Major Asian markets suffered sharp losses on Friday, following another day of steep falls on Wall Street.
In a volatile week for global investors, Japan's Nikkei 225 index slid 2.8%, while China's Shanghai Composite slumped by 4.1%.
Earlier, the Dow Jones Industrial Average fell by more than 1,000 points for the second time this week.
Sell-offs around the world have been pinned partly on concerns over higher interest rates.
Elsewhere in Asia on Friday, Hong Kong's Hang Seng pulled back 3.7%, while South Korea's Kospi index traded down 1.6% and Australia's S&P/ASX 200 eased 0.8%.
Those losses came as little surprise, with moves in major US markets providing the cue for global investors.
On Thursday, the Dow Jones ended 4.2% lower at 23,860, the S&P 500 closed down 3.8%, while the Nasdaq sank 3.9%. European exchanges also headed south on Thursday.
What about China?
China was the worst performer in Asia on Friday – on track for its worst day in nearly two years – as losses deepened from declines seen earlier this week.
Chinese stock markets tend to be volatile and are dominated by retail investors, rather than big institutions like many other major markets.
But falls in China can spark nervousness around the world over sentiment in the world's second largest economy.
As well as the broader sell-off, analysts said stocks in China were weighed down by people selling ahead of the Lunar New Year holiday.
This is a common trend as the need for cash grows during this period – a time when Chinese companies typically pay bonuses and people also traditionally exchange cash and gifts during the period.
Why are markets falling?
This global sell-off began last week after a solid US jobs report fuelled expectations that the Federal Reserve would need to raise interest rates faster than expected because of the strength of the economy.
That concern has prompted the pull-back from stocks.
On Thursday, the Bank of England seemed to offer support for that view.
The bank left interest rates at 0.5% at its meeting, but said a strengthening economy meant interest rates were likely to rise sooner than the markets were expecting.
Also worrying investors was a government budget proposal announced by US lawmakers, which raises spending caps and could fan inflation.
Bond yields in the US have also risen in recent weeks, typically a signal of higher rates.
Higher interest rates push up borrowing costs for companies and individuals, which can hurt corporate profits and curb economic activity.
At the same time, higher interest rates can make investment alternatives to stocks, such as bonds, more attractive.
Will markets fall further?
The uptick in volatility comes as investors react to the shifting conditions.

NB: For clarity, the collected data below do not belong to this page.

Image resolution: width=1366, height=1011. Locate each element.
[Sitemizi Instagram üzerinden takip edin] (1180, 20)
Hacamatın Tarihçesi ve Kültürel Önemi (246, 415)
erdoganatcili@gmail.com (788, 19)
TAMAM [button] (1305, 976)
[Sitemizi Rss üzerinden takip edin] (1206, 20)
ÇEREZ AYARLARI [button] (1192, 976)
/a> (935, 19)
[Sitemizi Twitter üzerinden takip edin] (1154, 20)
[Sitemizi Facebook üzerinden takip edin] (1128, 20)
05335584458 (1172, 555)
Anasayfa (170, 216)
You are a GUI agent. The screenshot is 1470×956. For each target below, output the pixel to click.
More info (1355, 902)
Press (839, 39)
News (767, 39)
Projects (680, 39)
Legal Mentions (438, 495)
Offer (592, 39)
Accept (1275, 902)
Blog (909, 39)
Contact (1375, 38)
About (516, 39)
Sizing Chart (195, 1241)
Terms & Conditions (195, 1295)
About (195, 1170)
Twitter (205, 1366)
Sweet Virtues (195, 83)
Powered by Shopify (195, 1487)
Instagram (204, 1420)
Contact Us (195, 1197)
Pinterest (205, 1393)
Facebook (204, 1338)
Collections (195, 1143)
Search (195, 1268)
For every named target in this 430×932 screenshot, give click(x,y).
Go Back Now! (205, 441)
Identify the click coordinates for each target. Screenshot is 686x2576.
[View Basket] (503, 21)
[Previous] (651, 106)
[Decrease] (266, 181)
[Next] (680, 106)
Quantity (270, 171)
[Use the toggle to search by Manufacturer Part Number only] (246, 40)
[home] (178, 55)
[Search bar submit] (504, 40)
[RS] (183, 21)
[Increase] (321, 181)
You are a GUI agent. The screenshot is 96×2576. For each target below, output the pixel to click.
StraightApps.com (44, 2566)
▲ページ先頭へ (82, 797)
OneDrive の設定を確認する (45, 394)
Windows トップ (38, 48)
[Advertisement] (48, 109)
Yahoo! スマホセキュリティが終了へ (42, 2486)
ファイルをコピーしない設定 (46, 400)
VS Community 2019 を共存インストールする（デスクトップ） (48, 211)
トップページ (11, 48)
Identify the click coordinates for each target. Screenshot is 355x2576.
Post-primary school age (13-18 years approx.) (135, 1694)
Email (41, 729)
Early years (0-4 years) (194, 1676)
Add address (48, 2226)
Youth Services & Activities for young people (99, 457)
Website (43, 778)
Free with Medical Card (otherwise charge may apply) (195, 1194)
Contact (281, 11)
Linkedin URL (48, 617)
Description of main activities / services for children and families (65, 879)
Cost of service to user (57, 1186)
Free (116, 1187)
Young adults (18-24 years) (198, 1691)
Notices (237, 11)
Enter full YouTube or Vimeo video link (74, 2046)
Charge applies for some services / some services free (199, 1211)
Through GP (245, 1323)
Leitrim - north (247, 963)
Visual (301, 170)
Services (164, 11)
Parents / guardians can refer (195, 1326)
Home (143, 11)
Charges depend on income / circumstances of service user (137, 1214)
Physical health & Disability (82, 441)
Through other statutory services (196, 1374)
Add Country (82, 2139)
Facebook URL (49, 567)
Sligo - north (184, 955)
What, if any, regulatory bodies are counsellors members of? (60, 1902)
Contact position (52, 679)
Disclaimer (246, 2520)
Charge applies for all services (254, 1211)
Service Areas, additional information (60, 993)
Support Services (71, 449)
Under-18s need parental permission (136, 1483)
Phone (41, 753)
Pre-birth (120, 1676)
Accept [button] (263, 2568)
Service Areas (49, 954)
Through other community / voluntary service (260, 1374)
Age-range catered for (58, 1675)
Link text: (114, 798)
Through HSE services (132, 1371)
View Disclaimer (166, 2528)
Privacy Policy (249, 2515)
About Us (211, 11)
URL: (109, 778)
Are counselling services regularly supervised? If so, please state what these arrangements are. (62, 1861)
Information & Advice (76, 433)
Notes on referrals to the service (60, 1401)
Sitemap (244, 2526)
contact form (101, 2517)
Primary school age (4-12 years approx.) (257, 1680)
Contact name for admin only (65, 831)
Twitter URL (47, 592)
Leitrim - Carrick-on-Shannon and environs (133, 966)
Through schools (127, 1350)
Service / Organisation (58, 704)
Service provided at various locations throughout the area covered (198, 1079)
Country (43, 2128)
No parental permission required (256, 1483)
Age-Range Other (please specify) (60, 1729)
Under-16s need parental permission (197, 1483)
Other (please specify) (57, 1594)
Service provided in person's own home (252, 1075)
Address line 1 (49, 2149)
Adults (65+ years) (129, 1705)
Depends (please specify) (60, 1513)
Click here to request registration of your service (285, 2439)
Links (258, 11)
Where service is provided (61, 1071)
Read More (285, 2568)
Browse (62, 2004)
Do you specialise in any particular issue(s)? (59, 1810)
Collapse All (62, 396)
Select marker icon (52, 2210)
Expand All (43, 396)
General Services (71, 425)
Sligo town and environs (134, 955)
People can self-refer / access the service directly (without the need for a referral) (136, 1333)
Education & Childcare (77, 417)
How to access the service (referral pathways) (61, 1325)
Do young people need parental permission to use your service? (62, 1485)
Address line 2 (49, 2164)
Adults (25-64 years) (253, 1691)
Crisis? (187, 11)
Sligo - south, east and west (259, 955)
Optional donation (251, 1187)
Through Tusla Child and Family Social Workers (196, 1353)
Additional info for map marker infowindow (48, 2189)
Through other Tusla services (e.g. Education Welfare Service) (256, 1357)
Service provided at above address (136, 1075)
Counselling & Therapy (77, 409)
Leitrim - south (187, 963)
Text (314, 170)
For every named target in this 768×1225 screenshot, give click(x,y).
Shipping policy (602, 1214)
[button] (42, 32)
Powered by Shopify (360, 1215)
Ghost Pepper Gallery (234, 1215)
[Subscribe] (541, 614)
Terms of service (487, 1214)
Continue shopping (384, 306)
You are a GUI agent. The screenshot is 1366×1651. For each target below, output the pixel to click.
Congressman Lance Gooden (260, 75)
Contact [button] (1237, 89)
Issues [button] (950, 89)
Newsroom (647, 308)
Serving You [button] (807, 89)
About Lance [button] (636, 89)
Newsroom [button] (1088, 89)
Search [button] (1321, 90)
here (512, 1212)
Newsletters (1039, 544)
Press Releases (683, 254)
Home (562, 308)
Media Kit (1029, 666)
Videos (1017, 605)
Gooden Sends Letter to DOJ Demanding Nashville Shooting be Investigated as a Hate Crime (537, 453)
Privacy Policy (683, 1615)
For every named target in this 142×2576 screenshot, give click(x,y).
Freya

And more turbulence could be on the way.
"The return of volatility after two relatively calm days supports the idea there are further losses to come in the days and weeks ahead," said CMC Markets analyst Michael McCarthy.
The chaotic week on global markets also comes as several markets around the world sit on, or near record highs.
Analysts have said for months that financial markets were due a correction, after a long period of rising prices.
Thursday's declines mean the Dow and S&P 500 have now fallen by more than 10% from the record highs set in January, a threshold analysts call a correction.
Fidelity International's chief investment officer for Japan, Takashi Maruyama, said the "massive volatility" was a reaction to the rapid rise on the Japanese market since last year.
He added the sell-off presented a opportunity to buy shares at more "reasonable" prices.